R = internal resistance + external resistance = 0.016 + 0 = 0.016

Now, we can rearrange Ohm's Law to solve for the maximum current:

I = V / R

I = 8.75 V / 0.016 Ω

Calculating this:

I = 546.875 A

Therefore, the maximum current that can be drawn from the battery without the terminal voltage dropping below 8.75 V is approximately 546.875 A.

To find the maximum current that can be drawn from the battery without the terminal voltage dropping below 8.75 V, we need to consider the voltage drop across the internal resistance.

The voltage drop across the internal resistance can be calculated using Ohm's Law: V = IR, where V is the voltage drop, I is the current, and R is the resistance.

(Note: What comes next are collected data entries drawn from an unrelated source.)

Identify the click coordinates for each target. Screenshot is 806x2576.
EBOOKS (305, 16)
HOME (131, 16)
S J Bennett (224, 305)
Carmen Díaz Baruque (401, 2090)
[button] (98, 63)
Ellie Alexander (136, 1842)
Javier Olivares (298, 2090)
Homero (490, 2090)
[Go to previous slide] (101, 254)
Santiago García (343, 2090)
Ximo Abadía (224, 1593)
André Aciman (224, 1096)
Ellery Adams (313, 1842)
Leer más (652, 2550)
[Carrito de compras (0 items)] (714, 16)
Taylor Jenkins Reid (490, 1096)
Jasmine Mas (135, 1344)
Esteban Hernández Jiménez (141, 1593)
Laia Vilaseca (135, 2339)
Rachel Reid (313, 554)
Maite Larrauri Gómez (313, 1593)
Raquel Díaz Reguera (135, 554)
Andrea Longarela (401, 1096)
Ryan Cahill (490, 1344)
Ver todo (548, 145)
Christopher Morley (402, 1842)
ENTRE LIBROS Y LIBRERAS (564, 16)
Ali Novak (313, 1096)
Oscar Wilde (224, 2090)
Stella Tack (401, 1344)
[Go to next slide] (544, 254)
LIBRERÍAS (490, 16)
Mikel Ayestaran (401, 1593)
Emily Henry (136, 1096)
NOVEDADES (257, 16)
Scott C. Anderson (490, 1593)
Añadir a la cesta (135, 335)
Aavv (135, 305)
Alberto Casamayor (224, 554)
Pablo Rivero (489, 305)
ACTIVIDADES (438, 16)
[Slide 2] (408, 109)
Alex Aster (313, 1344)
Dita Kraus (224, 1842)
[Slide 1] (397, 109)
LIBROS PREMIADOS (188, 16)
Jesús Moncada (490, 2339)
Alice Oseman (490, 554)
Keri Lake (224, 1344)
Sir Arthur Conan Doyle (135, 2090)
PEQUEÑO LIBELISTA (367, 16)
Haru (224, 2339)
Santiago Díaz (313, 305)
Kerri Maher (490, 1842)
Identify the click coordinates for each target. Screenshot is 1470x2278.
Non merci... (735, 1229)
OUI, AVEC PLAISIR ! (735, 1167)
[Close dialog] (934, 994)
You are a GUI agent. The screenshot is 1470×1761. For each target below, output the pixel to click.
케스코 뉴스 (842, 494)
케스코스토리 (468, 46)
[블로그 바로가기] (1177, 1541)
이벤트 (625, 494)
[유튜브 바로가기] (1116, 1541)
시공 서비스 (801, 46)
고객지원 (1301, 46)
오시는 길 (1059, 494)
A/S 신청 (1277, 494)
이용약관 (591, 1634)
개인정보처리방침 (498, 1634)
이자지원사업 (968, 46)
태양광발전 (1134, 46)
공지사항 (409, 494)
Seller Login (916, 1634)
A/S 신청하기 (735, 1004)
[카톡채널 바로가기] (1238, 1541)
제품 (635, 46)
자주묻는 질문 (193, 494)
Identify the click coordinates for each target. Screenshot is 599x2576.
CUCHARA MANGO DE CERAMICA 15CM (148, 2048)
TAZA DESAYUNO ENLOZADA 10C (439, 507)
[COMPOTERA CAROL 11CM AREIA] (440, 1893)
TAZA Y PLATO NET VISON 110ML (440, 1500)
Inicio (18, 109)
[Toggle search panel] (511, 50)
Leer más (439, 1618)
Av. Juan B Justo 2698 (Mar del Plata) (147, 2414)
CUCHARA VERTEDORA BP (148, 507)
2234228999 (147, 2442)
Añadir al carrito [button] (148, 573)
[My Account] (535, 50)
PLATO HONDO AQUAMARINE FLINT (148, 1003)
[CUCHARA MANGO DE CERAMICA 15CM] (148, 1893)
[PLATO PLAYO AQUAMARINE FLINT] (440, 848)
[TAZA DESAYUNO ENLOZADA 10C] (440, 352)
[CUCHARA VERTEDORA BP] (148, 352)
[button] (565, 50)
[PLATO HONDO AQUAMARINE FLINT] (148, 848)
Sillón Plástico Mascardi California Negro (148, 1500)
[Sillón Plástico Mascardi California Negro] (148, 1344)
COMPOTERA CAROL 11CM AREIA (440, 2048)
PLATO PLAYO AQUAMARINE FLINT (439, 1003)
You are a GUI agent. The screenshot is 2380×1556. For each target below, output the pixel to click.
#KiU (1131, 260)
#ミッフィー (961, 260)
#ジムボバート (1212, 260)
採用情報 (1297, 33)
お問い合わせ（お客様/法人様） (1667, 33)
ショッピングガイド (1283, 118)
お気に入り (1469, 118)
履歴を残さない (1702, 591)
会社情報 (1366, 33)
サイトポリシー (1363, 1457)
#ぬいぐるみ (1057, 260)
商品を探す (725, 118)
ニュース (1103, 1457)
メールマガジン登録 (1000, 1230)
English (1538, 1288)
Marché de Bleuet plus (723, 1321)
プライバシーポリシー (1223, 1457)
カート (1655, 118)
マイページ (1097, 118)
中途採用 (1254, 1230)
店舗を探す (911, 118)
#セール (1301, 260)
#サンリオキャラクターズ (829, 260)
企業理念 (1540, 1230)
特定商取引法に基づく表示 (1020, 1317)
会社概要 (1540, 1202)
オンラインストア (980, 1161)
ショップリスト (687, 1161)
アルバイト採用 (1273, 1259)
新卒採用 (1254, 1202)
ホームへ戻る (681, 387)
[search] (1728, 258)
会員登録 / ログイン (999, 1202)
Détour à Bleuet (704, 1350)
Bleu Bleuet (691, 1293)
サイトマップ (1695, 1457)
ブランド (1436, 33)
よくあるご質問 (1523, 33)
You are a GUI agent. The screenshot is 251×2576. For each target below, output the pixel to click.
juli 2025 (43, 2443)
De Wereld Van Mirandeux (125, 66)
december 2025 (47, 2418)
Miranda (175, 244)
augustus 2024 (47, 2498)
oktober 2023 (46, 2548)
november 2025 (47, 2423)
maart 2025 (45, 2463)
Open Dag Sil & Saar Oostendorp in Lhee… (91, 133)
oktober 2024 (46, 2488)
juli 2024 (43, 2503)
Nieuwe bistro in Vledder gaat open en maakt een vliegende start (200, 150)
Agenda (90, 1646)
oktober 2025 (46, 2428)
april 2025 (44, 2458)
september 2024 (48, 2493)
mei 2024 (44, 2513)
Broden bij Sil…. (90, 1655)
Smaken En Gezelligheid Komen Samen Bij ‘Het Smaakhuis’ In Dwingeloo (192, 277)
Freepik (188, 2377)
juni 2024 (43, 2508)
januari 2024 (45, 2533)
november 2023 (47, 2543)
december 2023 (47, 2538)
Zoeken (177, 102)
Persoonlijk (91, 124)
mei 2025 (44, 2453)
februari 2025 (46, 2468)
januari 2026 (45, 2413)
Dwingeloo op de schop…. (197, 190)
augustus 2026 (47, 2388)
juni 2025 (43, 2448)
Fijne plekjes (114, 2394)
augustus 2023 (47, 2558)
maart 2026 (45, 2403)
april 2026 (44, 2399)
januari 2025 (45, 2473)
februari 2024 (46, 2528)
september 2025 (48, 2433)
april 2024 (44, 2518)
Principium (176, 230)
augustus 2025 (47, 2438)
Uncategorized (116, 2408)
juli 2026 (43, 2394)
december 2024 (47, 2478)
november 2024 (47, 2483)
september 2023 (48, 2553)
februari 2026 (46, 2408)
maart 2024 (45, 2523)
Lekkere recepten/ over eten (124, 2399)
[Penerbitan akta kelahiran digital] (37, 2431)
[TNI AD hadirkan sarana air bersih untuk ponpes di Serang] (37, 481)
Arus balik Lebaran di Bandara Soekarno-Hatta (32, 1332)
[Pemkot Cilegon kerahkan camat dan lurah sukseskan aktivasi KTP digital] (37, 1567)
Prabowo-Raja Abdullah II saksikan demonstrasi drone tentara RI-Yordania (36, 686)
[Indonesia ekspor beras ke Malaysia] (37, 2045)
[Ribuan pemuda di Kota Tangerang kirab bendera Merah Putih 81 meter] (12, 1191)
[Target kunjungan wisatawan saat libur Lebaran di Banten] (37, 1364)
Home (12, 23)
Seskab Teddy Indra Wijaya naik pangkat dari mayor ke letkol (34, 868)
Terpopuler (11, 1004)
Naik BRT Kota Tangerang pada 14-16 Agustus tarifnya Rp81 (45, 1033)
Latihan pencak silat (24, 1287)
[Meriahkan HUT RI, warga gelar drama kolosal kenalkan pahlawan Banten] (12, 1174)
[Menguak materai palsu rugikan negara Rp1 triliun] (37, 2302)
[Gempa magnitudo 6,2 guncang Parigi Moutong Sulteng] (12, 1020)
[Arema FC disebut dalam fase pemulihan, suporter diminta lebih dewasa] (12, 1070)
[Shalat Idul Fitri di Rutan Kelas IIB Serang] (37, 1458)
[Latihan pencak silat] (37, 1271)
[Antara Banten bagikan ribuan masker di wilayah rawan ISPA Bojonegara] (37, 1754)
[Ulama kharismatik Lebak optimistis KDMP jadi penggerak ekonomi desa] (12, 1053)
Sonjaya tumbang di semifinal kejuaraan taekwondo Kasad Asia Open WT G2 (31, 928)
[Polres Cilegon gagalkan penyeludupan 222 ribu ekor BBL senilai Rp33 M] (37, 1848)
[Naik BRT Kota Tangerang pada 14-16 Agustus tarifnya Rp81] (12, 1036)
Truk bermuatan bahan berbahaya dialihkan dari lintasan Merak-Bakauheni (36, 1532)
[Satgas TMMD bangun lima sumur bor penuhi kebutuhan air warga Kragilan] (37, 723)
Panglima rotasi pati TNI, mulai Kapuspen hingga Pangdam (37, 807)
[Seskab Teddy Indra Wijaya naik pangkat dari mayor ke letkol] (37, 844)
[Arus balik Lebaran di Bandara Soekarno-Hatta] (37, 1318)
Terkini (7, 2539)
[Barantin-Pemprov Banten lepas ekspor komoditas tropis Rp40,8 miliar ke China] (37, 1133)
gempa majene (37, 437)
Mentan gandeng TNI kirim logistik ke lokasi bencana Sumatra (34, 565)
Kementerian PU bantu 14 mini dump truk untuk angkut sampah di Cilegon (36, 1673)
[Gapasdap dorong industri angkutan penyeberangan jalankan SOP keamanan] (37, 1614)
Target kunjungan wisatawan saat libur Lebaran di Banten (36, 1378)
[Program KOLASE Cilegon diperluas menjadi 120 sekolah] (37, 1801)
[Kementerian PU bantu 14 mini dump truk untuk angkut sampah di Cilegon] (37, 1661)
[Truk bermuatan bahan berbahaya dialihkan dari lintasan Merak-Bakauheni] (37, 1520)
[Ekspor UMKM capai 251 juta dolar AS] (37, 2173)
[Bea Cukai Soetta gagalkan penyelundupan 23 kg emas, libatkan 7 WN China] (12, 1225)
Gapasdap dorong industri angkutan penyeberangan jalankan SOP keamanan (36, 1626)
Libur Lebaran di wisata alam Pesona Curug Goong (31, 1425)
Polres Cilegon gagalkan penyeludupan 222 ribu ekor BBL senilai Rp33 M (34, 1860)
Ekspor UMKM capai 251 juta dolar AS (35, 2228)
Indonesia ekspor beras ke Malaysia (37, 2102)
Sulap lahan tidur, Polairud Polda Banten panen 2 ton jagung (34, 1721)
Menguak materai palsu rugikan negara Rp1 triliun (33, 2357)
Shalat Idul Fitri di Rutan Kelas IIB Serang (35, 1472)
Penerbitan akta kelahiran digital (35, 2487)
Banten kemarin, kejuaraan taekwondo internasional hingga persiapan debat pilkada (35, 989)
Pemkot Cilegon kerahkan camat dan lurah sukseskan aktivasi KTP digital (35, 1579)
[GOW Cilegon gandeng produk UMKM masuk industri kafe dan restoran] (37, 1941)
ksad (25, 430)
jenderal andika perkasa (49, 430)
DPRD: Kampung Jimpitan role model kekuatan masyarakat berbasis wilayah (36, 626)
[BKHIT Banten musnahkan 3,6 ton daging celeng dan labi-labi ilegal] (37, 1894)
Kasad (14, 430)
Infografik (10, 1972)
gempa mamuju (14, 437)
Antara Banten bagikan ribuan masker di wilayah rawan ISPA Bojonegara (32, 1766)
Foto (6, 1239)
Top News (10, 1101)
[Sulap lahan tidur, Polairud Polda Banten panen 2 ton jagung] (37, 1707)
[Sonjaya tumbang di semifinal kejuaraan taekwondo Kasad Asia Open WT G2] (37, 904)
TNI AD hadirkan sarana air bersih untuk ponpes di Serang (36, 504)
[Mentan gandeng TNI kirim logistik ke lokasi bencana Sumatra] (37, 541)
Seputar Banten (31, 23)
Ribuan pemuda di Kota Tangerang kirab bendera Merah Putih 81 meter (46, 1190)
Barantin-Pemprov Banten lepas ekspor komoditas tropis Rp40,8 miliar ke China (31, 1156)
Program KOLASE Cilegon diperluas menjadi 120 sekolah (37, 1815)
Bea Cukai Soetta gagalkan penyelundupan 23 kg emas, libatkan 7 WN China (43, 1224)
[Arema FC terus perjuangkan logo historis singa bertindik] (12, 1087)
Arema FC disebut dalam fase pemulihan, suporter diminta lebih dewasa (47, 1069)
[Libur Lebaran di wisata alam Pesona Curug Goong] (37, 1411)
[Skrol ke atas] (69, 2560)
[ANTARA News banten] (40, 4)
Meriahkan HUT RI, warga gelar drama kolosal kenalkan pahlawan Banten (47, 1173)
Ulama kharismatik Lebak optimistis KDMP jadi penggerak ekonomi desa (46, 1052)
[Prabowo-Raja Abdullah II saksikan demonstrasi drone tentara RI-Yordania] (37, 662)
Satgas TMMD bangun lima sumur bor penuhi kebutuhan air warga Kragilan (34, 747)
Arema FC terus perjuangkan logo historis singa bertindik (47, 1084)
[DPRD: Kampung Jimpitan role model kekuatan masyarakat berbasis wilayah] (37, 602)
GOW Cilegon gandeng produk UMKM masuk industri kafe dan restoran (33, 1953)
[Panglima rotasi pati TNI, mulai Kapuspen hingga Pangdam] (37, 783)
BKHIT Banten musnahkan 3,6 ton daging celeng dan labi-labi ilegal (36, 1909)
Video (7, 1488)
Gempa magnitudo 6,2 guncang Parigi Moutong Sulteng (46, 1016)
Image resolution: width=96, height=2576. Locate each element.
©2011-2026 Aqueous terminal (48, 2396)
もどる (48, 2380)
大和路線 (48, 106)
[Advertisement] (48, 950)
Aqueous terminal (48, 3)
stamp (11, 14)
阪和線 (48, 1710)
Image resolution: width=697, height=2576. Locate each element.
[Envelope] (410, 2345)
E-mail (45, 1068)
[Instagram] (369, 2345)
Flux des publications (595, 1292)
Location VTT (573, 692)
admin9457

In this case, the voltage drop across the internal resistance can be found by subtracting the terminal voltage (8.75 V) from the electromotive force (EMF) of the battery (9.00 V):

V_drop = EMF - Terminal Voltage
V_drop = 9.00 V - 8.75 V
V_drop = 0.25 V

Since the internal resistance of the battery is given as 0.016 Ω, we can now use Ohm's Law to find the maximum current:

V_drop = IR
0.25 V = I * 0.016 Ω

To solve for I, we rearrange the equation:

I = V_drop / R
I = 0.25 V / 0.016 Ω
I ≈ 15.63 A

Therefore, the maximum current that can be drawn from the battery without the terminal voltage dropping below 8.75 V is approximately 15.63 Amperes.

Ri = 0.016 Ohms.

E = 9.00 Volts.

Imax = V/Ri = (9.00-8.75) / 0.016 = 15.625 Amps.